第579話 純正の同盟国の事情。畠山義慶と佐渡の儀。

 天正元年(1572)八月十五日 能登 七尾城 


 発 修理大夫 宛 権中納言


 秘メ……○▽■ぐしゃぐしゃぽい……。



 


 平九郎、元気ですか? 


 いや、最初は例の通信文で書こうとしたんだけど、あれ、いくら暗号っつったってダダ漏れでしょ?

 

 それに急ぎの用事でもないしね。こちらはおかげ様で元気です。


 綱連つなつら連龍つらたつは不満があったようだけど、納得して今はしっかり働いてくれています。


 一度俺も肥前に行ってみたいけど、しばらくは無理そうだ。


 それから、新しい商船は蝦夷からそのまま肥前にいけるそうだけど、ちゃんと能登を経由してお金を落としてね。


 次郎義慶よしのり





 畠山義慶は、親類である純久を除いて、純正が気の許せる唯一の友人であったが、反乱を平定したあとは忙しい日々を送っていた。


 佞臣とはいえ国を動かしていた重臣を三人も失ったのだ。


 政権内において、長続連の後には嫡男で家督を継いでいる綱連をおき、連龍をその補佐とした。
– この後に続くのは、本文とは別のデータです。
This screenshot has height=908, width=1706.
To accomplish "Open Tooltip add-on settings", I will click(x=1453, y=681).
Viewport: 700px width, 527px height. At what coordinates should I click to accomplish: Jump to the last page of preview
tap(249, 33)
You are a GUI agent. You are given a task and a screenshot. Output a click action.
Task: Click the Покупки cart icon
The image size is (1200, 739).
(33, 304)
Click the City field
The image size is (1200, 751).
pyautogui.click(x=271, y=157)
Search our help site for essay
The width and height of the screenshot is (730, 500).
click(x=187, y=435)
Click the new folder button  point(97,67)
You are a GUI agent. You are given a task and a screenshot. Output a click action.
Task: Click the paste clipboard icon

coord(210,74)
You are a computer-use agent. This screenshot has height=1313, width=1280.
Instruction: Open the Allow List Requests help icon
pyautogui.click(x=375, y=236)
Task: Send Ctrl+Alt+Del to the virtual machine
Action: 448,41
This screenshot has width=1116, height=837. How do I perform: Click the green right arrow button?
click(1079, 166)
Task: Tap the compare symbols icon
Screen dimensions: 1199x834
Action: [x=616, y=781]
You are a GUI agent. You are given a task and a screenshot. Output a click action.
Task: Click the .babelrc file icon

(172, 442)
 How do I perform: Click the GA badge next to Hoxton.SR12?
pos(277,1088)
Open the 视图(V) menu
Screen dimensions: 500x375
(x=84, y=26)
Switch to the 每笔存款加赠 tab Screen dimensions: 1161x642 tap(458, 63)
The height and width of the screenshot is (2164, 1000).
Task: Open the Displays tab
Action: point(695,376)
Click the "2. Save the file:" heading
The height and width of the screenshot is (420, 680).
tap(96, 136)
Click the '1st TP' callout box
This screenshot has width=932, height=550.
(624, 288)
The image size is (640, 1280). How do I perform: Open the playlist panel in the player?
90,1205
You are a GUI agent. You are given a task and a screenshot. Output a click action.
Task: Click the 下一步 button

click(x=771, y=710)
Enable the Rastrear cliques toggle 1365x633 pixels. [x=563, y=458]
 遊佐続光と温井景隆の所領は没収して直轄地としたが、遊佐続光の旧領は家臣の池田大炊助おおいのすけに本領を安堵したうえで代官として治めさせた。


 温井景隆の旧領も同様である。


 景隆の実弟の三宅長盛は三宅家を継いでおり、また謀反には関与していなかったため、本領はそのままで、代官として治めさせたのだ。


 重臣が空いた席は大きかったが、側近の大塚孫兵衛尉連家を抜擢し、原田孫七郎も相談役のような形で残した。もちろん純正の了承のもとである。


「孫兵衛、放生津との船の往来はいかがか?」


「は、万事つつがなく」


「うむ」


 上杉から割譲され、純正に譲られた放生津であったが、越中においては守護所があった場所で有数の湊町である。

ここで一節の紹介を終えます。